### List of tasks
1 - Using the excerpt on TeSSLa monitoring, answer each of these briefly:
(a) Which message supplies the thread ID information?
(b) What executes the monitoring specification?
(c) What resource is very limited on an FPGA?
2 - From the excerpt on TeSSLa monitoring, quote the passage starting with "4 Monitoring Properties" and going on through "available onlineFootnote 1.".
3 - Decide whether each statement agrees with the excerpt on TeSSLa monitoring. Answer yes or no and quote the words that settle it.
(a) The logical addresses for different threads are always distinct.
(b) The TeSSLa compiler and interpreter can be obtained online.
(c) Because multi-core CPUs produce large amounts of trace data, monitoring must be done in hardware.
[Start Supplied text]
In a typical multithreaded application, we have multiple threads running on different cores and multiple threads running on the same core using any kind of scheduling. While we can distinguish instructions traced from the different CPUs, we have to consider the actual thread ID in order to distinguish different threads running on the same core. This information is provided by a so-called context ID message [3], sent every time when the operating system changes the context ID register of the CPU. The logical addresses for different threads might be exactly the same, because the MMU is reconfigured in the context switch to point to another physical memory region. If we see a context switch to another thread, we have to change the lookup table for the program flow reconstruction information.

4 Monitoring Properties with Stream Processing

The specification language TeSSLa has been designed as a general purpose stream-based specification language, but with the prerequisites in mind that come with the setting of hardware-based monitoring of embedded systems. That is, technical prerequisites stemming from the processor architectures and the evaluation on FPGAs and prerequisites from the targeted use cases and targeted user groups relevant for the field of embedded systems. The TeSSLa compiler and interpreter are available onlineFootnote 1.

4.1 Technical Prerequisites

The most important technical prerequisite arises from the fact that due to the large amounts of trace data generated by multi-core CPUs, monitoring has to be performed in hardware. More specifically the monitoring specification has to be executed by a specialized engine implemented on an FPGA. This imposes several limitations that have to be addressed by the language design.

On an FPGA only a very limited amount of memory is available. Therefore the specification language should make it easy to specify monitors that are guaranteed to require only a small amount of memory. If memory is required to monitor a certain property, the user should have precise control of when and how memory is used.
[End Supplied text]
[Start Given information]
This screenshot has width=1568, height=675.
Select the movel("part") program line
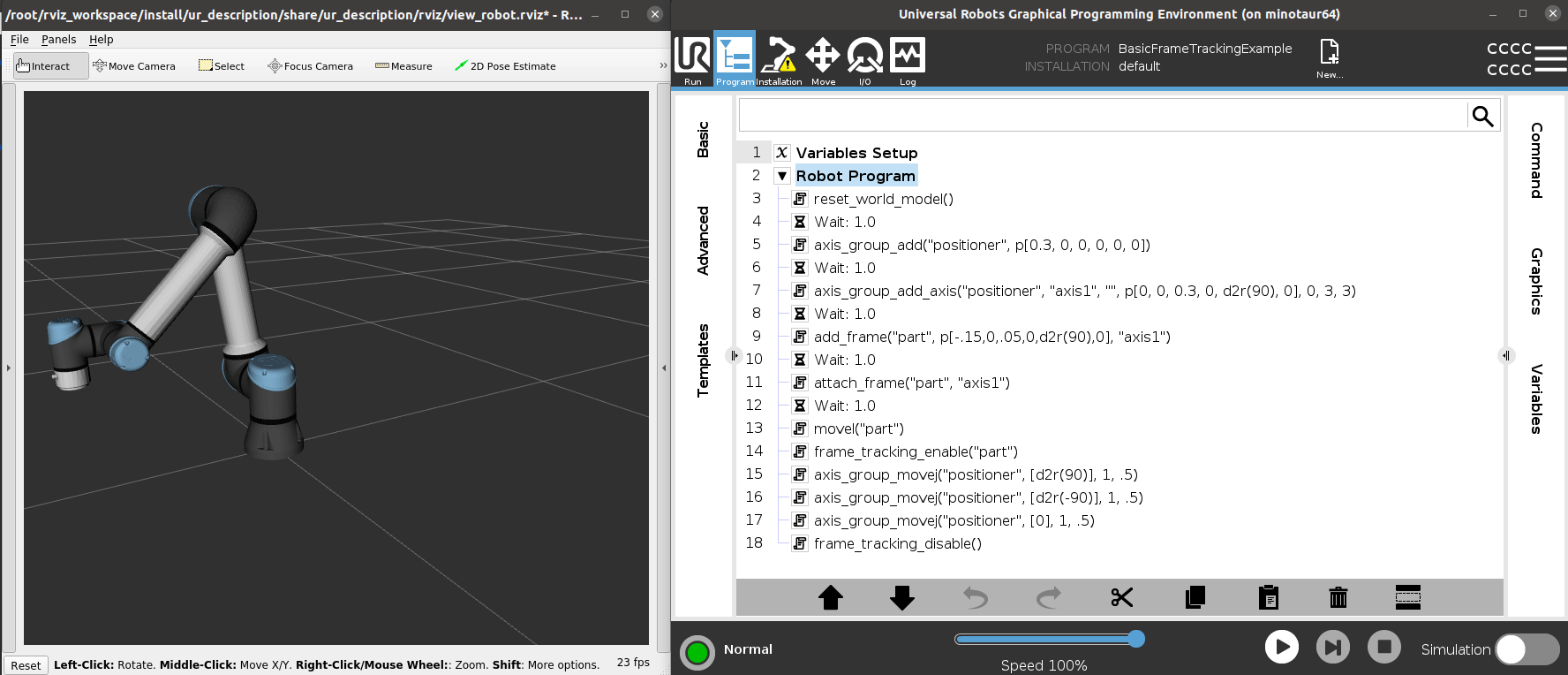pos(858,429)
[End Given information]
### Answers per task
1 -
(a) A context ID message, sent every time the operating system changes the context ID register of the CPU.
(b) A specialized engine implemented on an FPGA.
(c) Memory.

2 -
4 Monitoring Properties with Stream Processing

The specification language TeSSLa has been designed as a general purpose stream-based specification language, but with the prerequisites in mind that come with the setting of hardware-based monitoring of embedded systems. That is, technical prerequisites stemming from the processor architectures and the evaluation on FPGAs and prerequisites from the targeted use cases and targeted user groups relevant for the field of embedded systems. The TeSSLa compiler and interpreter are available onlineFootnote 1.

3 -
(a) No: "The logical addresses for different threads might be exactly the same"
(b) Yes: "The TeSSLa compiler and interpreter are available online"
(c) Yes: "due to the large amounts of trace data generated by multi-core CPUs, monitoring has to be performed in hardware"